Jenky is among those bishops who would say that while we Catholics may use our prudential judgment in designing solutions to the social justice issues, issues like the federal budget and its support for the least among us, or issues like racial justice and immigration, we may not use that same prudential judgment in designing solutions to the life issues, that the only way to address the life issues is to legislate the church's views into law. This is the view that Jenky propounds in his letter, that there is only one legitimate application of the church's teachings on the life issues, namely coercive laws that enforce the church's teachings. But this is a classic case of begging the question. It assumes what has to be proved. It is by no means self-evident to me that the only way to deal with the life issues is legal prohibition. I am opposed to any act that devalues life. That is my moral obligation as a Catholic. But that does not relieve me of my further obligation to use my prudential judgment to decide the best, the most effective political and legal way to do that.
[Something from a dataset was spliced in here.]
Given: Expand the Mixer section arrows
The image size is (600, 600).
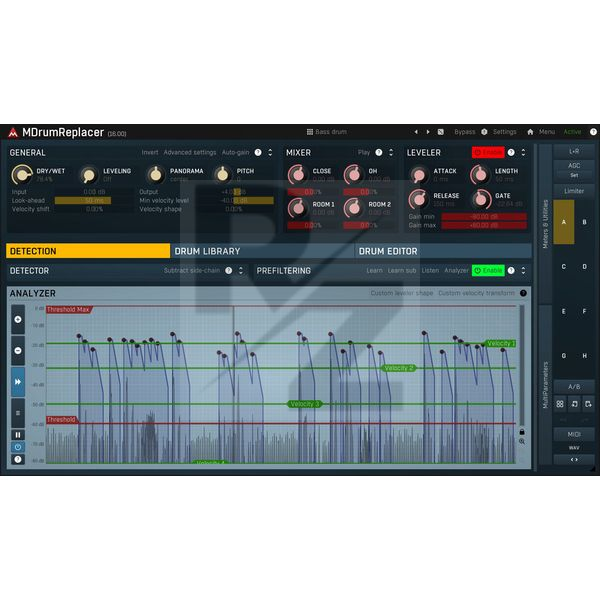Looking at the screenshot, I should tap(392, 153).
Like many devout Catholics, I have come to believe that the legal prohibition strategy of our bishops has become a false god in the defense of life, if for no other reason than that, in countries where it has been tried, it has not worked. In countries where legal prohibitions against abortions exist, a lot of them countries where the church wields political power, the abortion rate is higher than in countries where there is a strong social safety net that helps a poor woman avoid that tragic situation. In those countries, abortion rates are lower.
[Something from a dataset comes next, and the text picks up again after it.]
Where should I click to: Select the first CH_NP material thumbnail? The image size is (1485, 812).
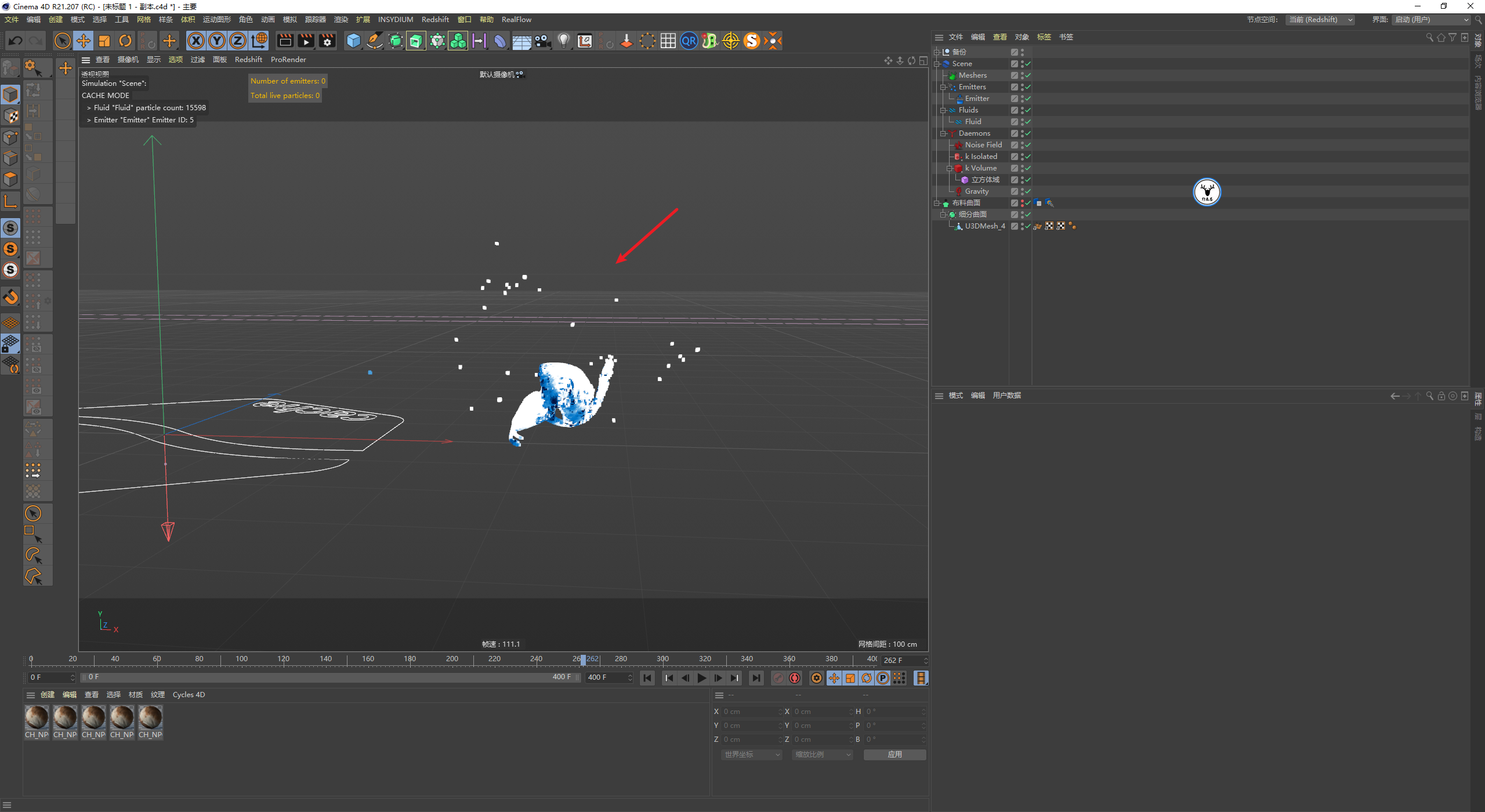click(37, 717)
As a faithful Catholic with knowledge of these facts, I think I can use my prudential judgment to reject the false god of legal prohibition and vote accordingly. I can also assess a partisan bishop's letter read from the pulpit under obedience for what it is: an attempt to override my informed conscience by a one-sided phrasing of the issues. Where in Jenky's letter is the concern for the poor that is essential to the Christian message? It, like Jenky's obligation to exercise his episcopal office without mixing in his politics, is missing in action.

[Nicholas P. Cafardi is a civil and canon lawyer and a professor and former dean at Duquesne University School of Law in Pittsburgh. Cafardi is a co-chair for the "Catholics for Obama" campaign.]